The Harjit Kaur Sidhu Memorial Program, established in 2009, is held annually at the University of British Columbia to celebrate Punjabi language, culture and history in the province of British Columbia, and in Canada.
This year’s Harjit Kaur Sidhu Memorial Program will be held ONLINE through Zoom on 7 April 2021 at 6:30 p.m. PDT
Every year, this event features awards for student winners of an essay contest, an achievement award to a BC-based Punjabi language writer, and talks or performances.
This year, the Harjit Kaur Sidhu Memorial Program features two specialists who will present “Perspectives on the Farmers’ Movement in India”: Hartosh Singh Bal (Caravan Magazine) and Dr. Aarti Sethi (University of California at Berkeley).
This year, the UBC Harjit Kaur Sidhu Memorial Writer’s Award will be given to Rana Ranbir, a filmmaker, writer and motivational speaker. Mr. Ranbir has been a part of more than 70 films, not only as an actor (with a background and training also in theatre) but also as a writer and director. For example, he both wrote the dialogue for the iconic film “Munde UK de” (2009) and played the comedic role of “Khoji” in the film. Beyond this, he is a writer: he has written 2 books of poetry–Deeva (2018) and Kin Min Tip Tip (2012)–and 2 books of prose: Zindagi Zindabad (2015) and in the same year, the novel 20 November. He lives in Surrey.
Hartosh Singh Bal is political editor of Caravan Magazine. He was formerly political editor of OPEN Magazine. In addition to his extensive experience in journalism and political analysis, he has authored two books, one a travelogue and the other a novel revolving around mathematics.

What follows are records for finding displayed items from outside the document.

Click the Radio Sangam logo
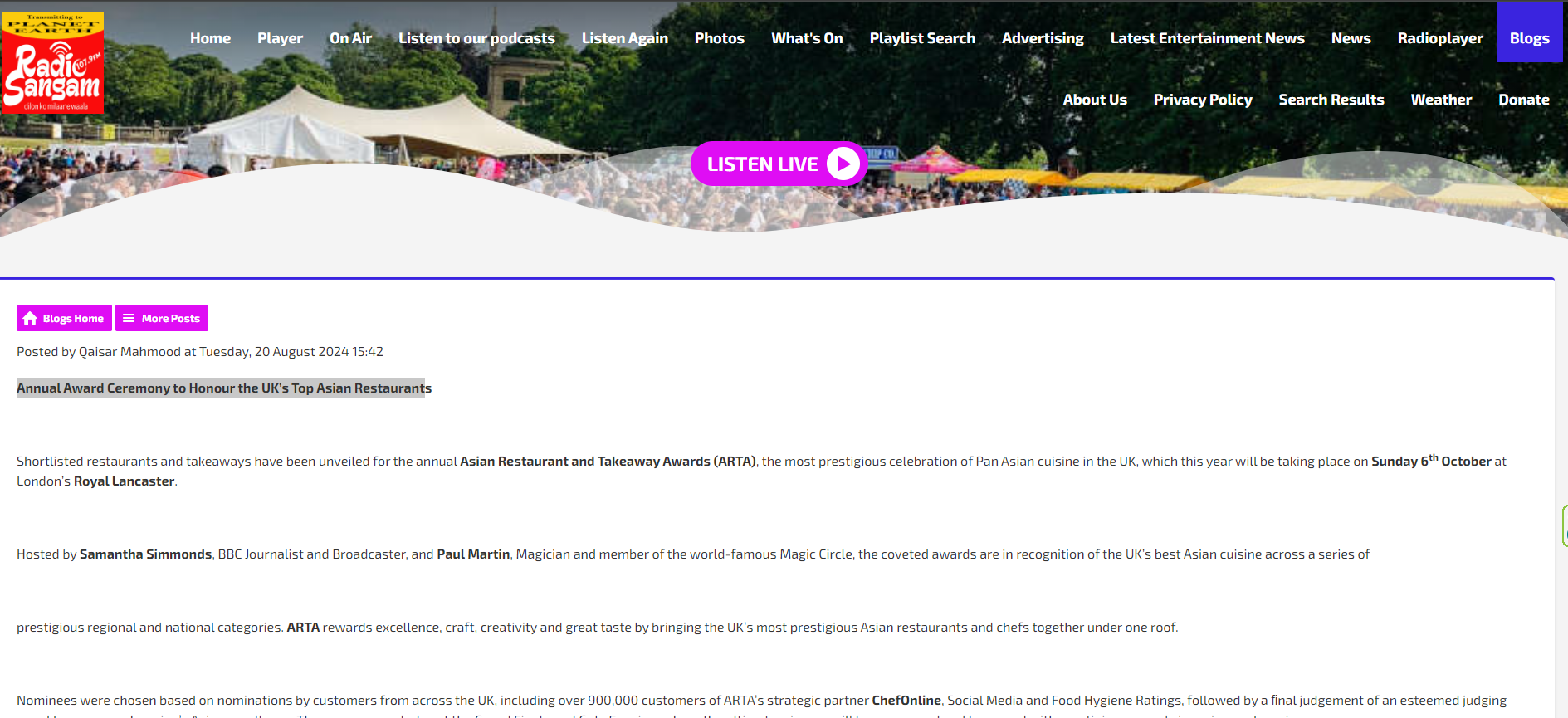This screenshot has width=1568, height=718. coord(53,63)
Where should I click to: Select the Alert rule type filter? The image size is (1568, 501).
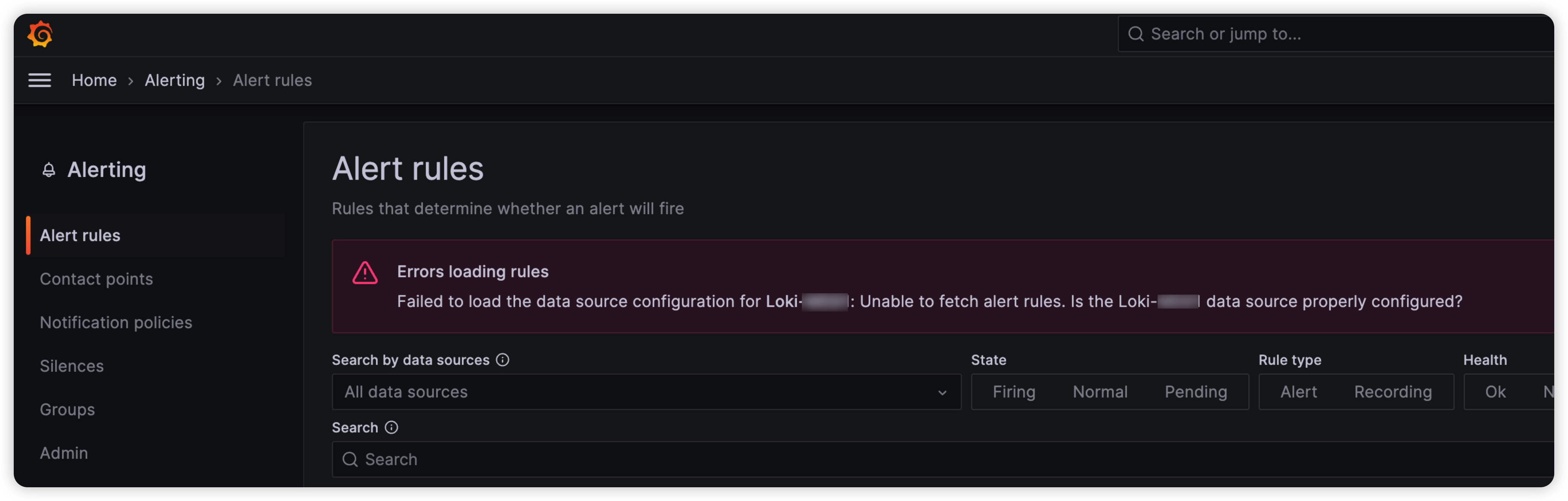pos(1298,391)
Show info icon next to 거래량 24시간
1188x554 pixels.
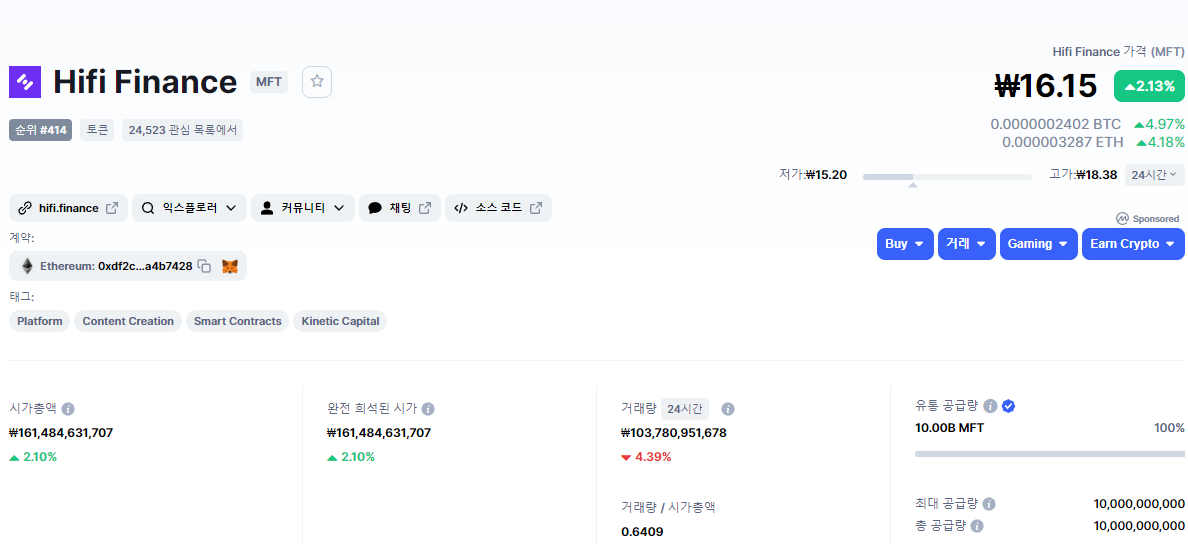coord(727,409)
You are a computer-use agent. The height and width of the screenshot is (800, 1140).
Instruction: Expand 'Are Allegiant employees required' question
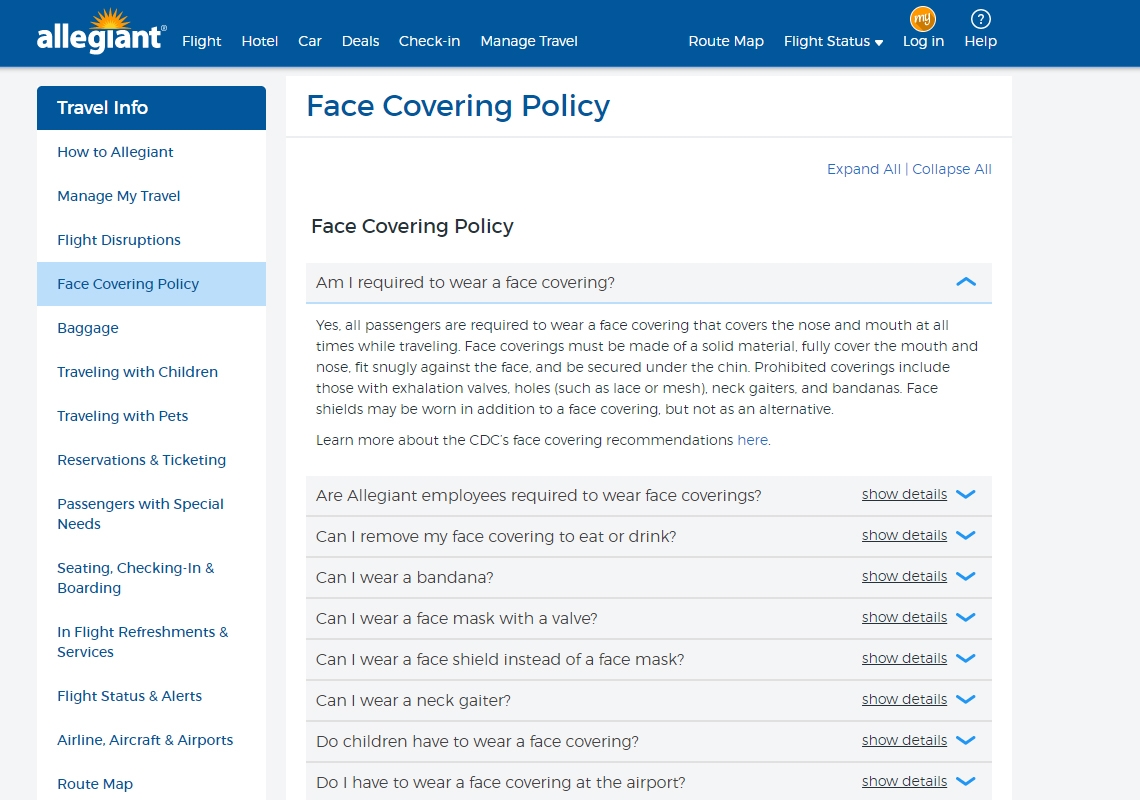point(904,495)
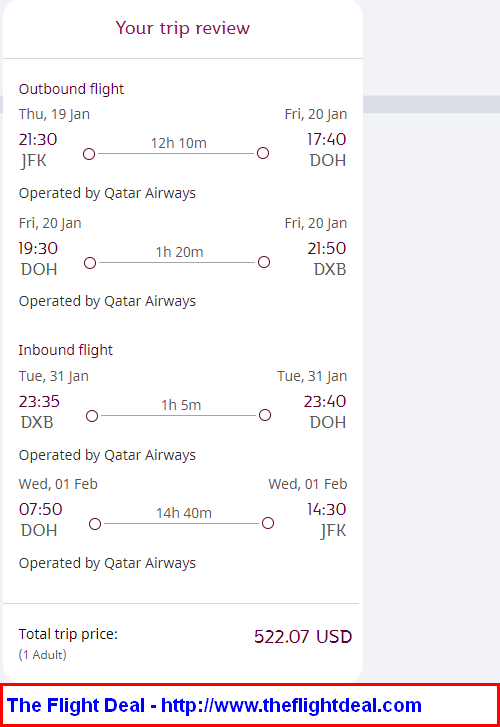
Task: Click the DXB arrival circle marker at 21:50
Action: (264, 262)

Dr. Aarti Sethi is a socio-cultural anthropologist with primary interests in agrarian anthropology, political-economy and the study of South Asia. She holds degrees in political science, and cinema and cultural studies, from Delhi University and Jawaharlal Nehru University, New Delhi. She received her Ph.D. in anthropology from Columbia University in 2017, and, before joining Berkeley, had postdoctoral fellowships at Harvard and Brown universities. Her research interests broadly focus on the transformation of rural life-worlds and agrarian capitalism. Her current book manuscript, Cotton Fever in Central India, examines cash-crop economies to understand how monetary debt undertaken for transgenic cotton-cultivation transforms intimate, social and productive relations in rural society, and highlights how the devastating psycho-social effect of debt and suicide emerges from a structural impossibility inherent in peasant production, which could be called ‘cash-cropping without cash’. In her work overall, she is particularly concerned with understanding the specificity of neoliberal agrarian change as a process in which peasant producers around the world have become the subaltern franchisees of international bio-capital.